• Maria da Hora

A presença das mulheres no mercado cervejeiro

Começo essa matéria com as seguintes perguntas: Quantas mulheres você conhece que trabalham com cerveja? Qual seu pensamento a respeito? E o que você (homem ou mulher) faz para apoiá-las?


As mulheres estão ganhando força cada dia mais no mercado cervejeiro, seja na produção, consultoria, vendas, qualidade, manutenção, logística, financeiro, adega, marketing, sommelieria, juradas em concursos nacionais e internacionais, empreendendo, lecionando e também na liderança em muitas cervejarias, ou seja, direta ou indiretamente, as mulheres estão ganhando força nesse meio.

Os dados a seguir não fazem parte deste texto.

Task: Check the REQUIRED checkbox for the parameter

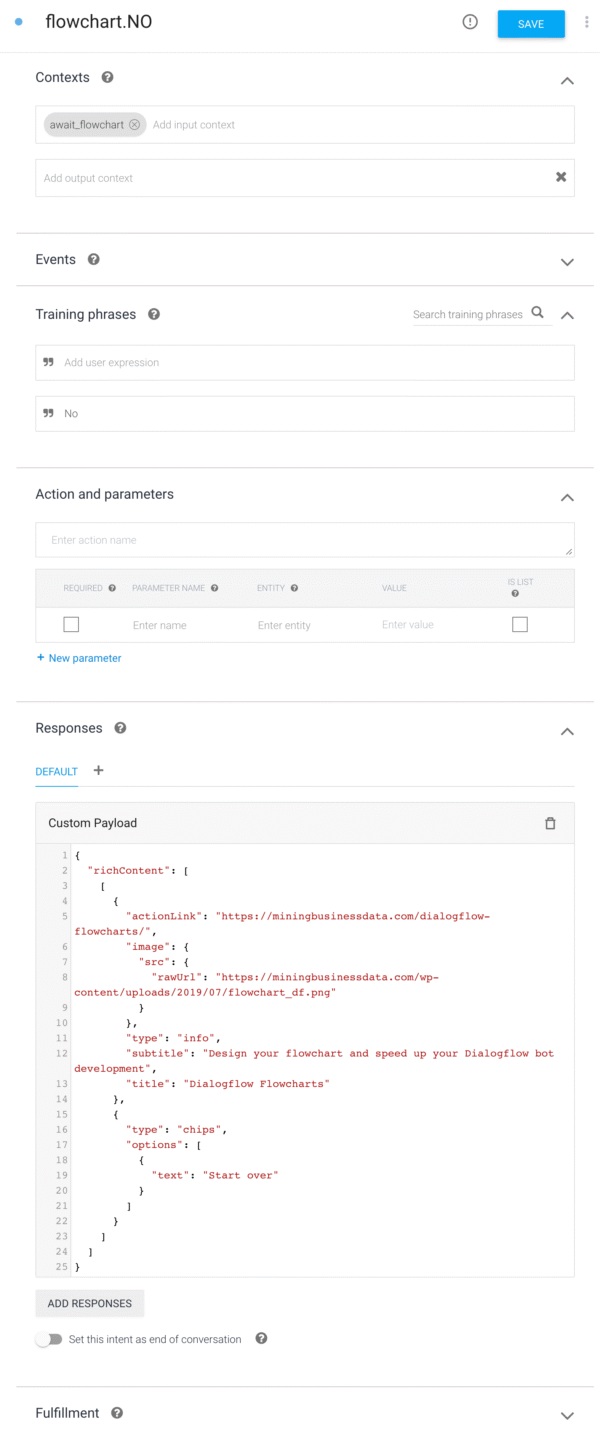Action: 71,623
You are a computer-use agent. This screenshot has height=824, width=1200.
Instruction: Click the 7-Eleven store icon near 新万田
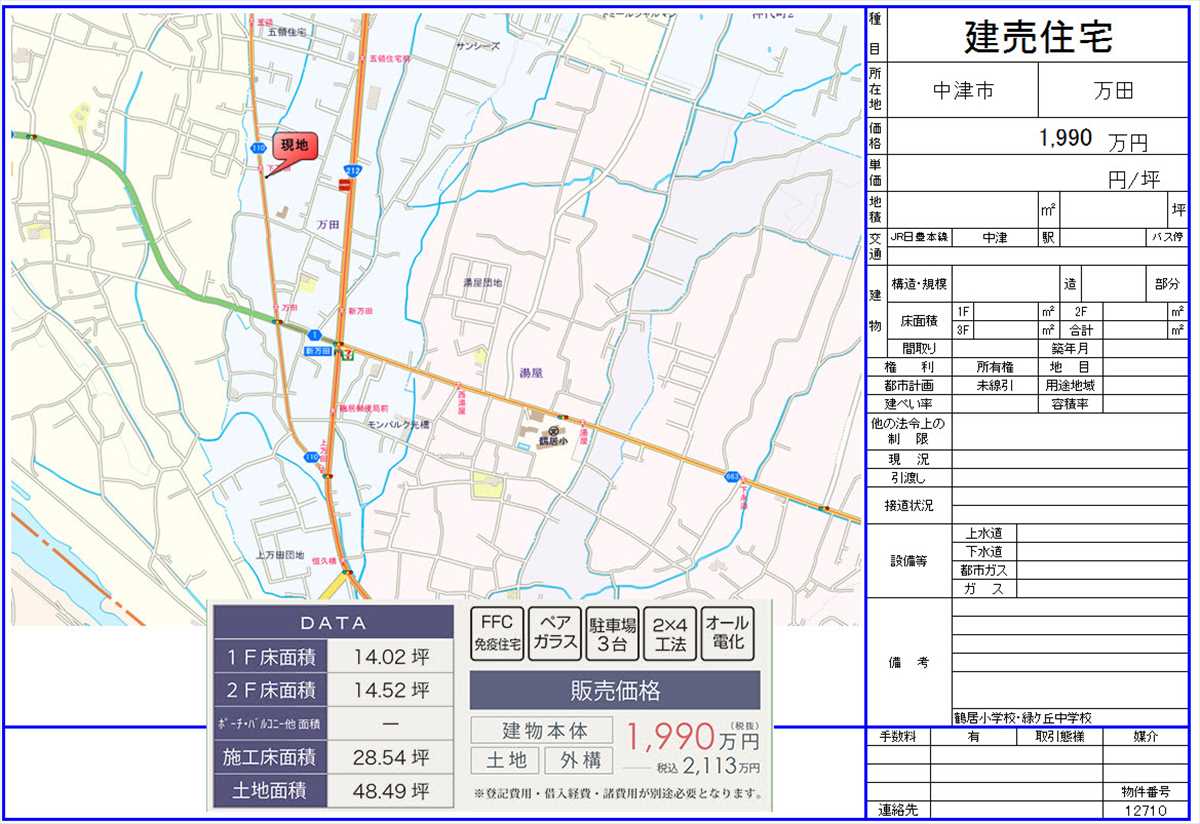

Apesar da grande parte do mercado cervejeiro brasileiro ser constituído por homens, as mulheres vêm conquistando espaço no setor, mas ainda há preconceitos e paradigmas que precisam ser rompidos, infelizmente!


Mulheres e cervejas artesanais têm tudo a ver, uma vez que essa história começou lá atrás, nos tempos dos sumérios e egípcios, porque eles associavam a bebida às mulheres e claro, a produção por muitos anos fez parte das “tarefas domésticas” desempenhadas pelas mulheres.


A deusa mais popular é Ninkasi, mas os sumérios também tinham a deusa Kubaba, que foi a única mulher na lista dos reis sumérios, e chegou ao poder não por nascimento, mas por seu trabalho como cervejeira. Além da Ninkasi e Kubaba, quem também fez história foi a Monja alemã Hildegarda de Bingen que, rompeu barreiras de preconceitos contra as mulheres que existiam em seu tempo. Nos dias atuais, mais da metade das famílias brasileiras são comandadas por mulheres, ou seja, nós temos movimentado a economia e por que não fazer o mesmo com o mercado cervejeiro?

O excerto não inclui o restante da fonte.